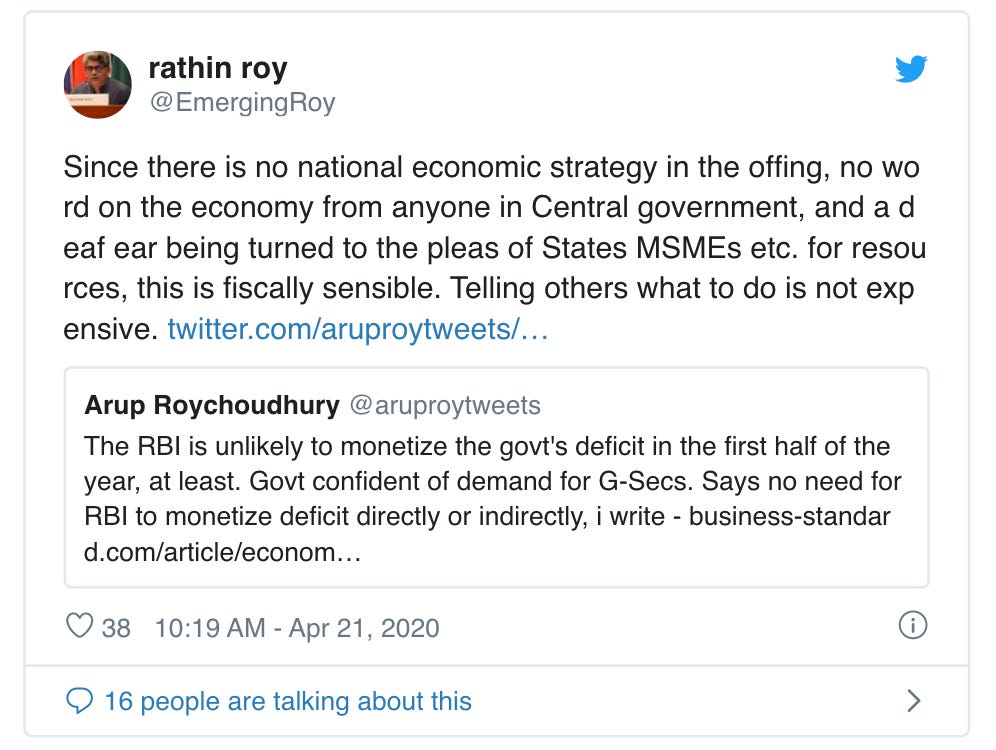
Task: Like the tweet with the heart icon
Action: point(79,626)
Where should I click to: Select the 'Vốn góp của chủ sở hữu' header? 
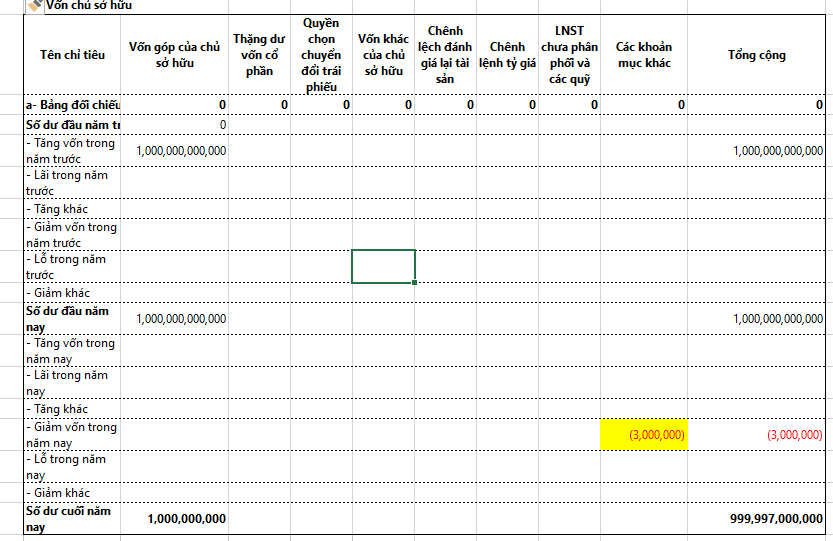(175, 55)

--

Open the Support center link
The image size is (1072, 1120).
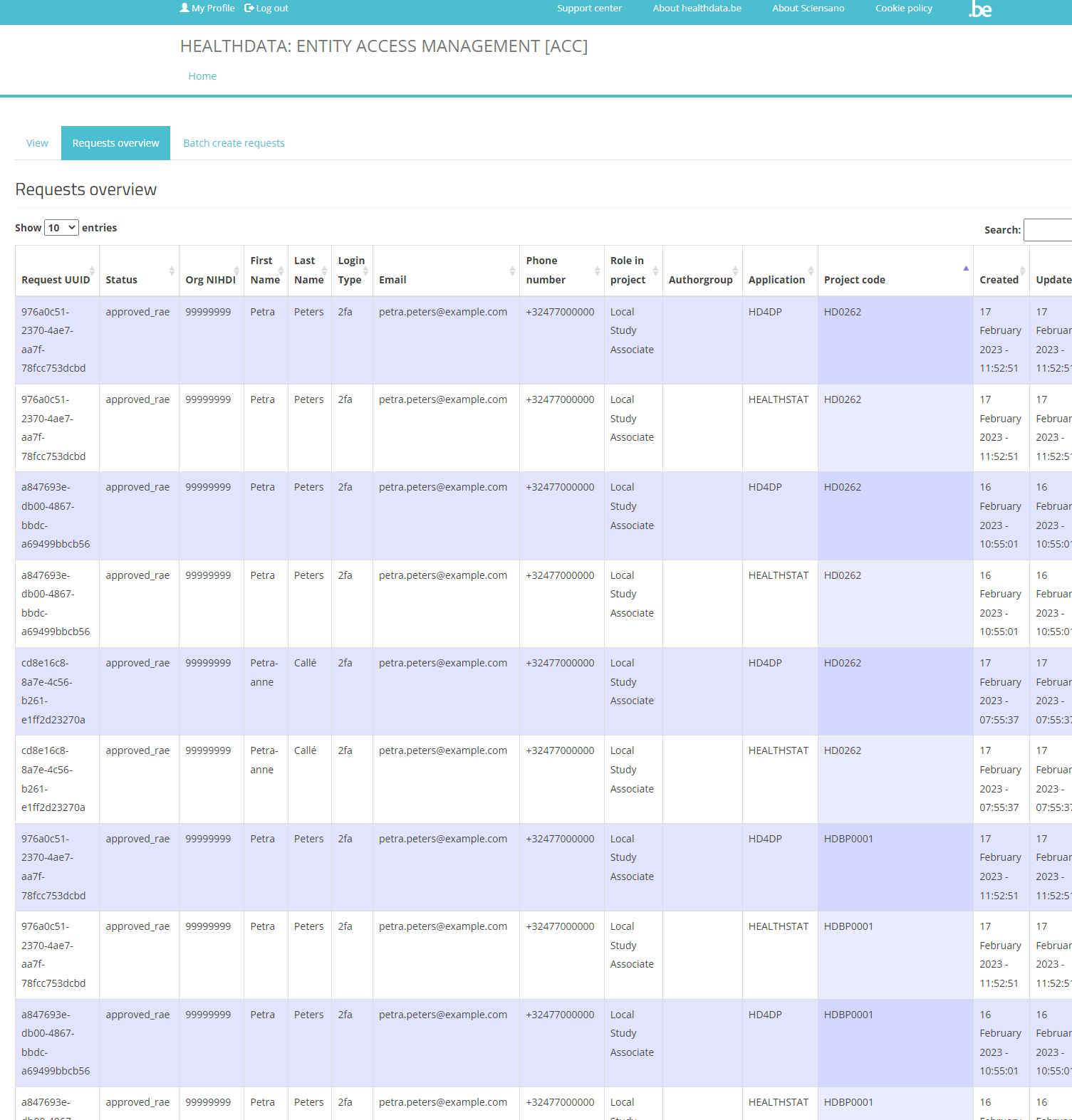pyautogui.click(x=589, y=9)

◆ Directive:
Please lay out the records as a Markdown table with columns Row and Line, beginning at the line that has "Open the Support center link" and stopping after the line that has "pyautogui.click(x=589, y=9)", one numbered row per line with blank lines skipped. Include only those lines, and leave the pictures out.

◆ Solution for this problem:
| Row | Line |
|---|---|
| 1 | Open the Support center link |
| 2 | The image size is (1072, 1120). |
| 3 | pyautogui.click(x=589, y=9) |